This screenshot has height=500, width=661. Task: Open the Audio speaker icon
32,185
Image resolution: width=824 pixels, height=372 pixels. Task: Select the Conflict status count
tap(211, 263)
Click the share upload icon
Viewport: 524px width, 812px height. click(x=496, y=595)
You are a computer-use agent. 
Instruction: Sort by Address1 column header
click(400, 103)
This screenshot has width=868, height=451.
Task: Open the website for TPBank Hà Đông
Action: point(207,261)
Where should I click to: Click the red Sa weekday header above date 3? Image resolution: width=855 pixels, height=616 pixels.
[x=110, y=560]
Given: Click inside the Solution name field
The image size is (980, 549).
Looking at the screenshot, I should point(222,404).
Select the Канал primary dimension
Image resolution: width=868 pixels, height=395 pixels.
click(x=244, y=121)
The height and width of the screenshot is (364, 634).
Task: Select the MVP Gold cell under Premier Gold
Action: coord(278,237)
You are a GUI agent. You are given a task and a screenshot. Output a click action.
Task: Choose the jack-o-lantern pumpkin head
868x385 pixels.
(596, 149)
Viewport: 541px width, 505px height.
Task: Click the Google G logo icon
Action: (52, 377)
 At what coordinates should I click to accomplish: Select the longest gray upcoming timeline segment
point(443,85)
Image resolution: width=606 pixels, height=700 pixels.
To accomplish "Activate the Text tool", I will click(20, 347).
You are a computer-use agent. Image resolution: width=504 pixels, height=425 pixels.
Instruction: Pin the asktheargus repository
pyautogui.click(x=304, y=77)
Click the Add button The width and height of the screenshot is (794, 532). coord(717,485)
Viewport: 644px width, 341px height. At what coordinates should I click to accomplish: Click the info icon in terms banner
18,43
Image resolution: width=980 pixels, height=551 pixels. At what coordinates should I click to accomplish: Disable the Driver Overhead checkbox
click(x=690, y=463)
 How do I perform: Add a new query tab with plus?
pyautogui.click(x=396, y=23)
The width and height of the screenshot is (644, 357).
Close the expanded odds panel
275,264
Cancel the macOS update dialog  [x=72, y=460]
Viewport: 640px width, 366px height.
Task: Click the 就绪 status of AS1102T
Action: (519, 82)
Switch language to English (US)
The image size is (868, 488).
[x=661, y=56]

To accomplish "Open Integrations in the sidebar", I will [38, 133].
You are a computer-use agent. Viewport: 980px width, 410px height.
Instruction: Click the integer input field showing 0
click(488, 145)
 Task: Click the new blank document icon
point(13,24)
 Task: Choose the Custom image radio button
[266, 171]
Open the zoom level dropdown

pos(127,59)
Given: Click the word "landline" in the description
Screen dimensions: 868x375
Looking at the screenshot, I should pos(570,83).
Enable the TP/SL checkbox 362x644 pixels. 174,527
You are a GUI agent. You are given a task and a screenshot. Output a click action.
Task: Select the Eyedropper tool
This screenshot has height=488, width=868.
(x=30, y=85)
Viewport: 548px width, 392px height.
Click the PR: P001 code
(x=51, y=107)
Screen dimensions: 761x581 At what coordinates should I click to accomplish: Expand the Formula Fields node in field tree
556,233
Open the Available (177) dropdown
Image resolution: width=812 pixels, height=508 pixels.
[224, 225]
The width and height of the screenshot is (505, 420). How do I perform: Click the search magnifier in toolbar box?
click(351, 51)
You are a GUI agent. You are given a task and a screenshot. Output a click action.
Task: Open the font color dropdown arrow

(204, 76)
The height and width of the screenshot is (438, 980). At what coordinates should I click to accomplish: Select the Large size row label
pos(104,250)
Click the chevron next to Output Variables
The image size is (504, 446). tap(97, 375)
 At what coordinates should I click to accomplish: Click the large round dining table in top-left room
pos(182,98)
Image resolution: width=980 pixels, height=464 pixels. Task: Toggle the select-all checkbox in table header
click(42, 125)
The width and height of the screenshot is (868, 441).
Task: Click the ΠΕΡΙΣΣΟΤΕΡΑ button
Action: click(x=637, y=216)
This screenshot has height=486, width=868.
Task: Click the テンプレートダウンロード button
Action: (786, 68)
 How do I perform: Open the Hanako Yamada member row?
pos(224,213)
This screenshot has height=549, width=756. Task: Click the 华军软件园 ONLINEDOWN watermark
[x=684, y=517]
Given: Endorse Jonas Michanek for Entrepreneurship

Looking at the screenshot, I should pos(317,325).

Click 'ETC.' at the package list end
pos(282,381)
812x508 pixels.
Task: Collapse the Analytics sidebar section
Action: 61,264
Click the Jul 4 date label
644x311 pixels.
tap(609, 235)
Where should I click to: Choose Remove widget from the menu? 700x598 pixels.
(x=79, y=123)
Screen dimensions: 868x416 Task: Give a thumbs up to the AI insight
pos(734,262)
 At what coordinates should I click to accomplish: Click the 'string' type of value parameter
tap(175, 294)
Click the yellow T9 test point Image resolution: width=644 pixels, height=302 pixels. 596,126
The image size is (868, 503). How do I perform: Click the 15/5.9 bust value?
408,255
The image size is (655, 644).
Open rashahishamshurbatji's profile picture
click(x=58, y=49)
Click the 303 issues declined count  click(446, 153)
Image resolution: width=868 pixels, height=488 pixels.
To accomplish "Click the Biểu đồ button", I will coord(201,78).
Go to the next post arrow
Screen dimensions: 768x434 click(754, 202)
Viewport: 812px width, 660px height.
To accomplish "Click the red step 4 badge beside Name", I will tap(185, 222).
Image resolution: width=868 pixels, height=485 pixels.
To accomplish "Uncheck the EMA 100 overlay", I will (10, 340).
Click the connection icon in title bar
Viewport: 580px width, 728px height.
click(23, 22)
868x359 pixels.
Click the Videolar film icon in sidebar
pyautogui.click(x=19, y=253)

+ + +

● Task:
The lines you need are those holding the word "computer"; copy each of them from the material above.

● Task result:
You are a computer-use agent. 
You are a computer-use agent. Image resolution: width=504 pixels, height=425 pixels.
You are a computer-use agent. Viewport: 980px width, 410px height.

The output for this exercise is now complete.